▶ Task brief
Look through the data below. Collect every line where the word "with" occurs.

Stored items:
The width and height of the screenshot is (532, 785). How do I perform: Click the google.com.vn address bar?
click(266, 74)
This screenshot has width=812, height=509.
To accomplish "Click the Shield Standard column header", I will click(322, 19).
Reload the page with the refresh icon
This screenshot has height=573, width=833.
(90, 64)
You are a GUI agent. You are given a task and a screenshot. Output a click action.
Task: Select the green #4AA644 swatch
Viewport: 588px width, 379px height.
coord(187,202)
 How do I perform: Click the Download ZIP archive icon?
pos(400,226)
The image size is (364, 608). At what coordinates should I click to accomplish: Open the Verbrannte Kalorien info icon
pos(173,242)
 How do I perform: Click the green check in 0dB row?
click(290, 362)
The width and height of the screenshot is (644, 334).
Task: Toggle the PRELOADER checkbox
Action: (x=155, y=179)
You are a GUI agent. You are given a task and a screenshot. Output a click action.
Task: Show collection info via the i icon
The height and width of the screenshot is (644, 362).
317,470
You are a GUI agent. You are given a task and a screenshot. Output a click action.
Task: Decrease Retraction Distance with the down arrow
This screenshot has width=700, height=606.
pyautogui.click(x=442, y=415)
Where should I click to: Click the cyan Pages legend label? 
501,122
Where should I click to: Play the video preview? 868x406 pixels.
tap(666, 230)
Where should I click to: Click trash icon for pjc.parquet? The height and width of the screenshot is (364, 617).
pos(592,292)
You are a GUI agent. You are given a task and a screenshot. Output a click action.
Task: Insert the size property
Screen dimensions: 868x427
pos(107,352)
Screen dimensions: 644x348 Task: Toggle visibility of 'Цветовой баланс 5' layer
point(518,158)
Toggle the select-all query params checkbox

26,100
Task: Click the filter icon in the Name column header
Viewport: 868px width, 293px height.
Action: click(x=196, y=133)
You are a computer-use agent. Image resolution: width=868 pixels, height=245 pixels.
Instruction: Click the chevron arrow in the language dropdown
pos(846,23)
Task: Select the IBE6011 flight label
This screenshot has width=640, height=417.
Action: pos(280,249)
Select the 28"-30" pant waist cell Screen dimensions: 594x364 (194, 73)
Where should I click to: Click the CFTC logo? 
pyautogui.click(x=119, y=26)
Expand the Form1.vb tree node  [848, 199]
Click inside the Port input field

▶ Answer section
Reload the page with the refresh icon
Task: Decrease Retraction Distance with the down arrow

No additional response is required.